Given exercise
How many lines in the items below contain the word "resolution"? Give only the number.

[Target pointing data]

● ● ● ●

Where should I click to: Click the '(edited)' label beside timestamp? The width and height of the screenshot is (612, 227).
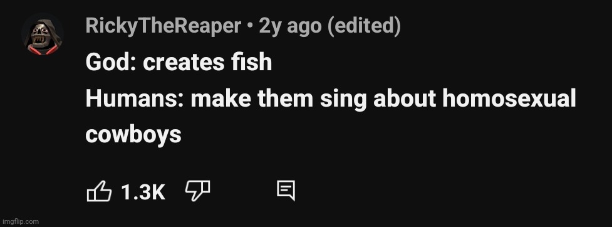tap(364, 26)
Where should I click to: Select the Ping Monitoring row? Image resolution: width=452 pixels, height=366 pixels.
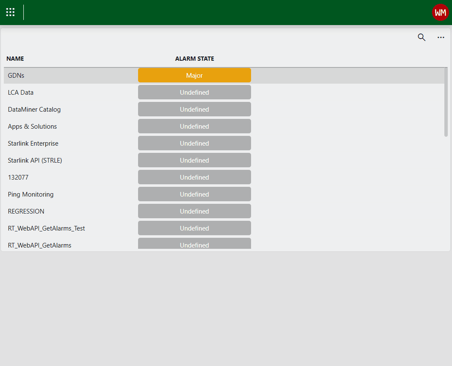[x=31, y=194]
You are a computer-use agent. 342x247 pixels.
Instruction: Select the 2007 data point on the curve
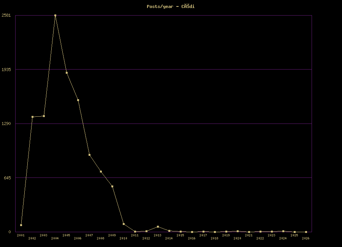coord(89,155)
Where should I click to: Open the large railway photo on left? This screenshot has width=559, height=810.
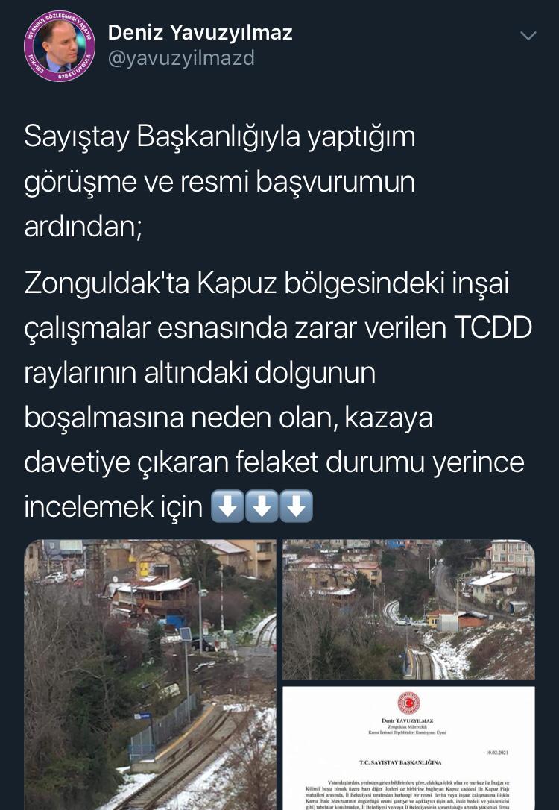[x=151, y=675]
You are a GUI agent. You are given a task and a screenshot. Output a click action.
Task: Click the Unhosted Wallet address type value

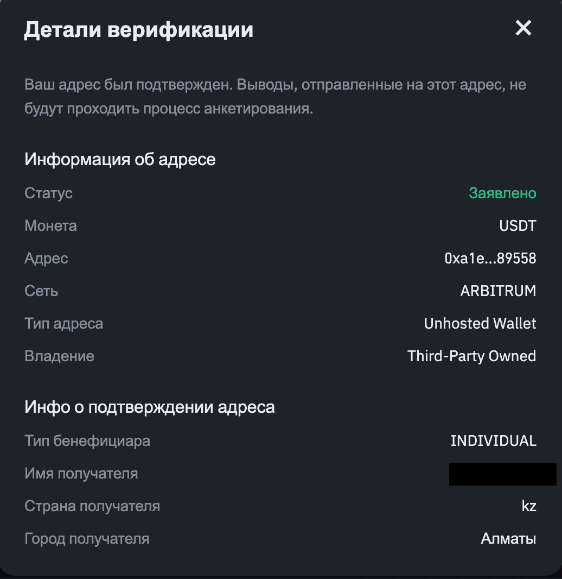point(480,323)
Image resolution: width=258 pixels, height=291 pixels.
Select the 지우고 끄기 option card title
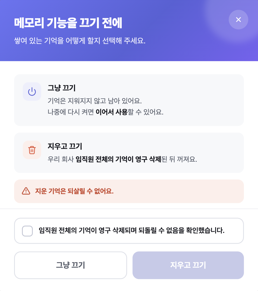pyautogui.click(x=65, y=146)
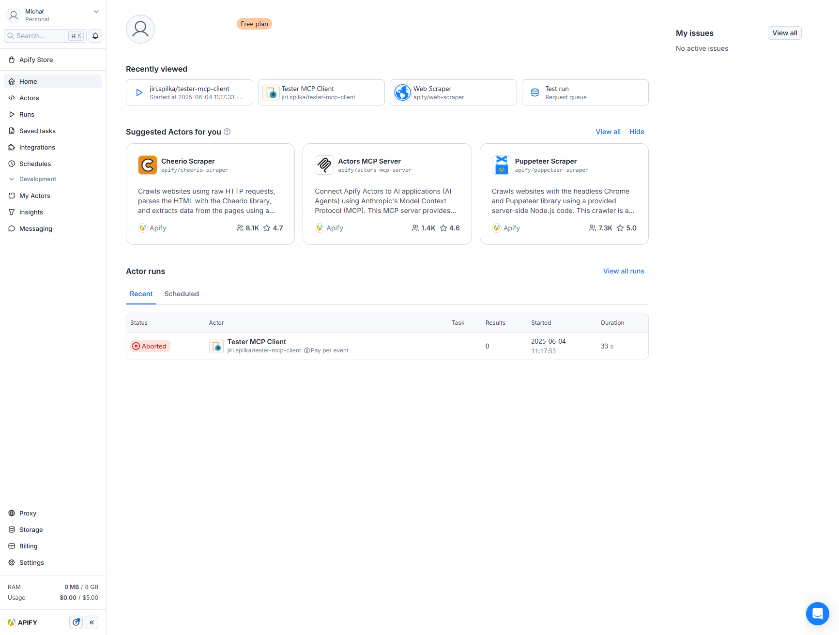
Task: Navigate to Insights
Action: pos(31,212)
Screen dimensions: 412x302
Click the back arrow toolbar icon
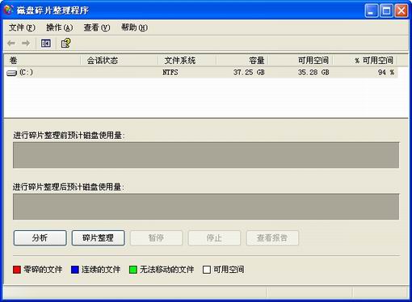(11, 44)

● ● ● ●

Exercise output
2